* [Work required]: Rewrite the entries from the line that contains "Where should I click to: Click" through the end of the entries, keeping all their wording and multiplying each answer coordinate by 0.65, rounded to whole numbers with halves rounded up. Keep every other number as it is, and leave the pictures out.

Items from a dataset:

------------

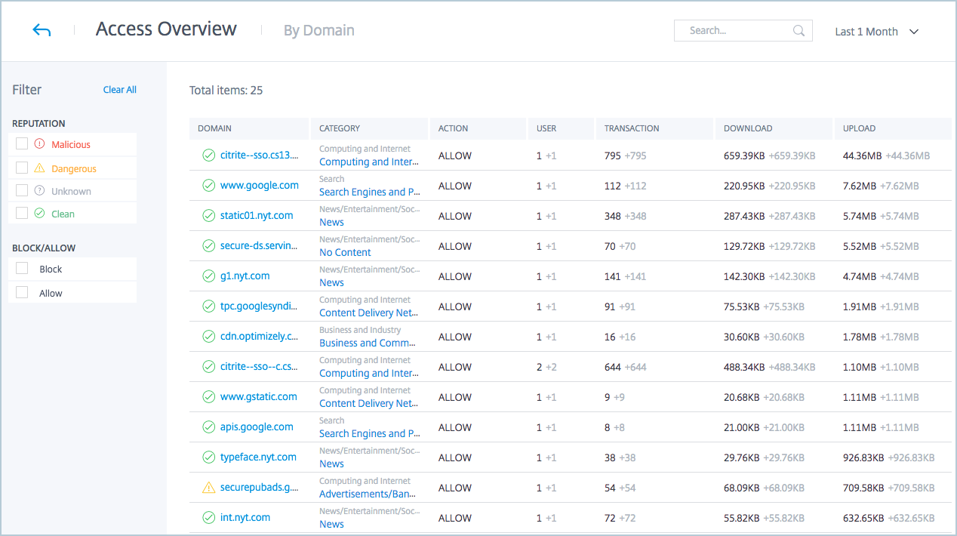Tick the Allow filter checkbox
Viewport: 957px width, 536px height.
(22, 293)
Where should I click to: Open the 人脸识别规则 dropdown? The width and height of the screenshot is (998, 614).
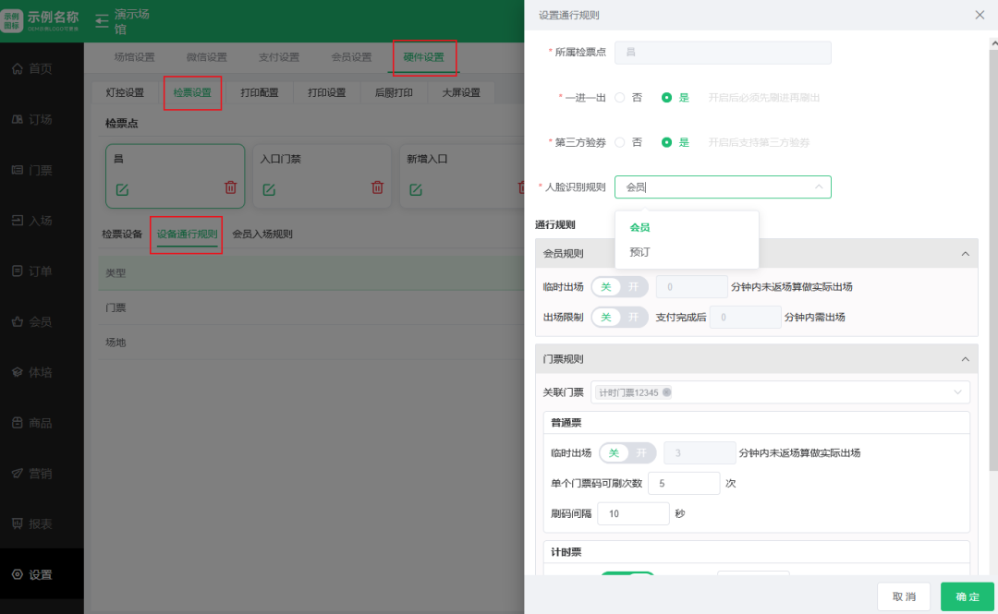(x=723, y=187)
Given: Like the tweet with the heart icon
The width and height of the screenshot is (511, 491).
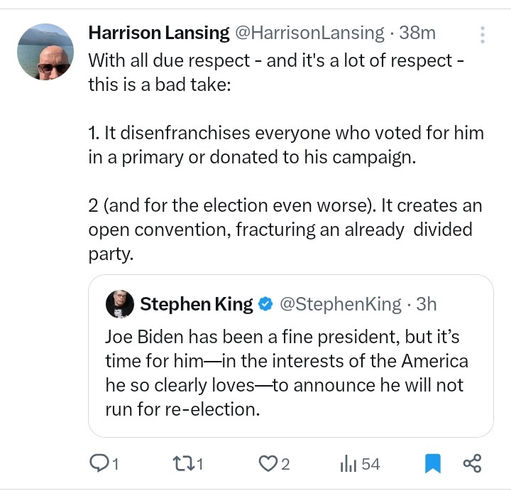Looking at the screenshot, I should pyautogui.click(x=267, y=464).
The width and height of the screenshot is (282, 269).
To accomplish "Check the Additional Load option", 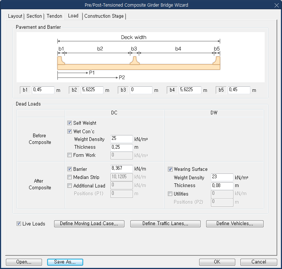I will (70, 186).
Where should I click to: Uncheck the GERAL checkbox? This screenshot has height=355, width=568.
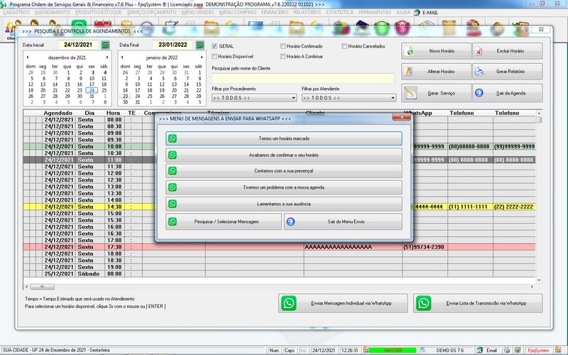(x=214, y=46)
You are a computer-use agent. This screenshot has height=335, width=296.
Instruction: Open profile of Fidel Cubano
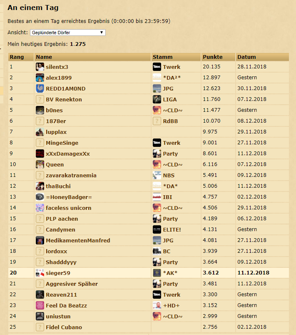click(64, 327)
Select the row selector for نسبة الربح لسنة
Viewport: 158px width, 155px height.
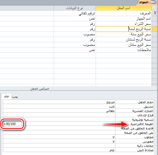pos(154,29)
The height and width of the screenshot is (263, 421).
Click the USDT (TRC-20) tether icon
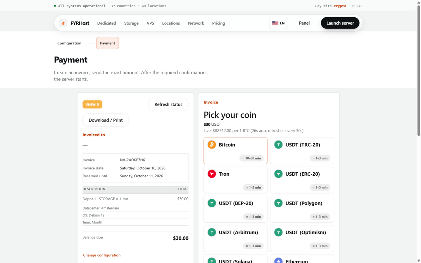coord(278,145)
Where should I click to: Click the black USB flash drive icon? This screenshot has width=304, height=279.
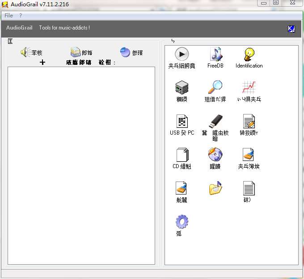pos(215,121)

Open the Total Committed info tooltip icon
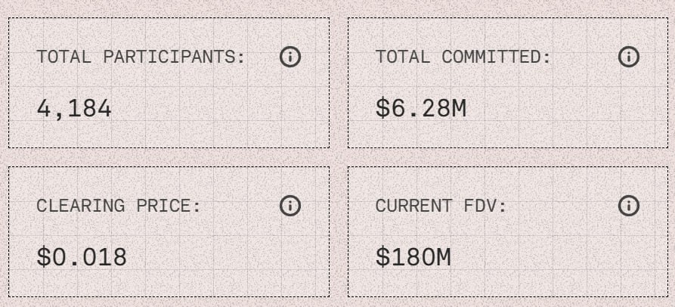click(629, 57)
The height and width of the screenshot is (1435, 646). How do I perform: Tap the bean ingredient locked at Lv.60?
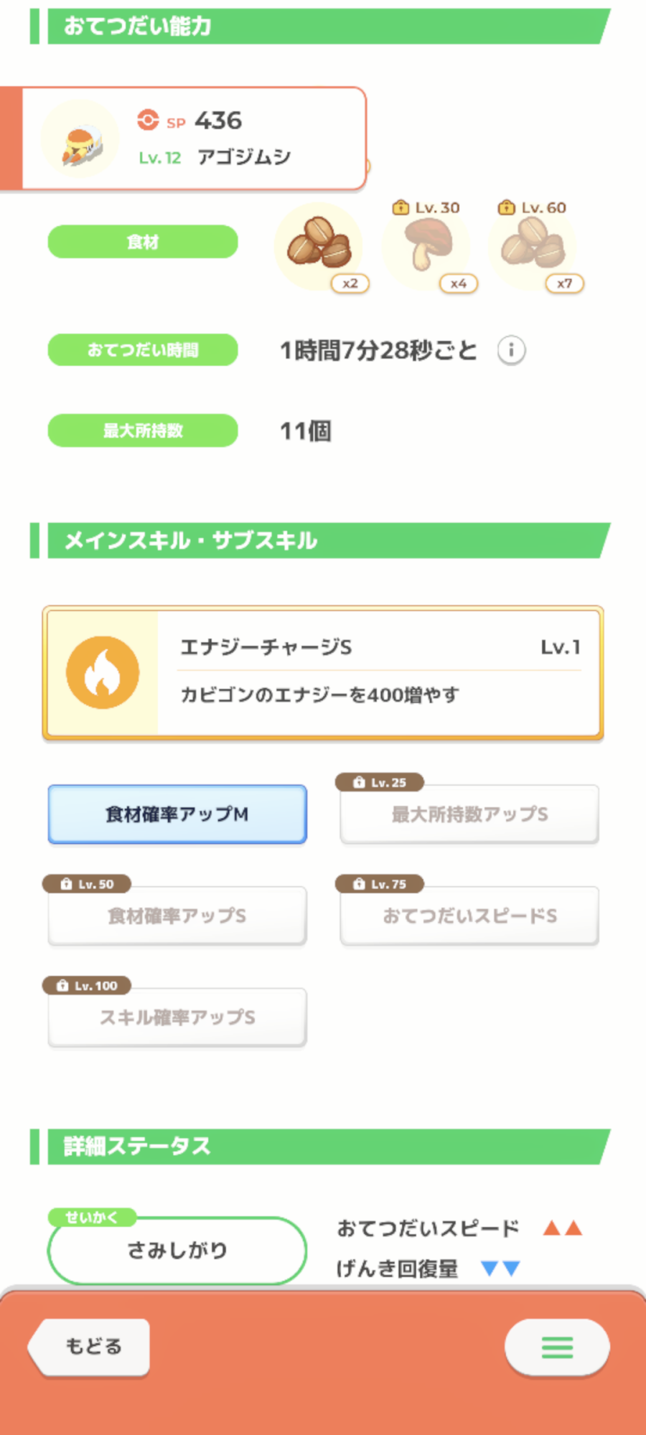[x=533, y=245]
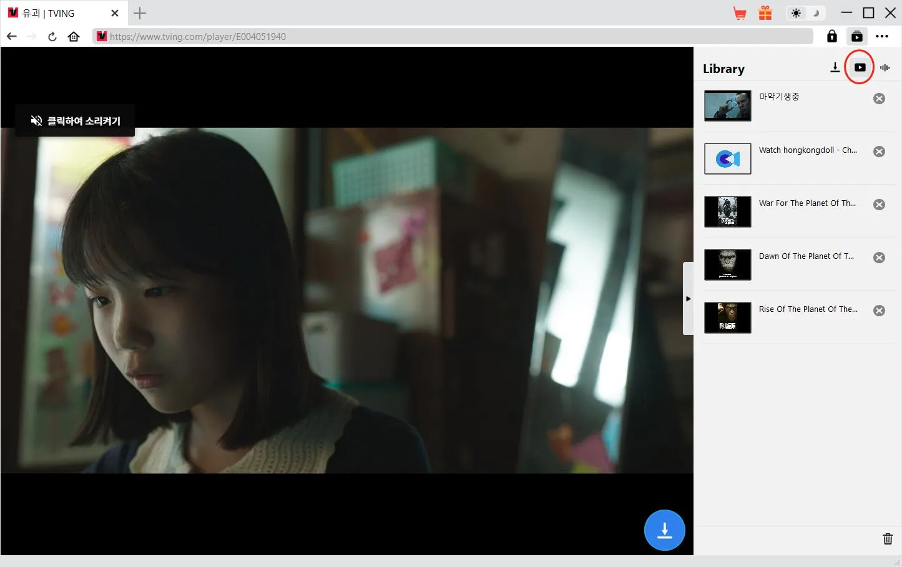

------------

* [Solution to the exercise]:
Where should I click to: Click the black USB flash drive icon? This screenshot has width=304, height=279.
pos(140,79)

Open the Total Committed info tooltip icon
click(409, 37)
The height and width of the screenshot is (1435, 646). How do I perform: Tap the bean ingredient locked at Lv.60?
[x=346, y=159]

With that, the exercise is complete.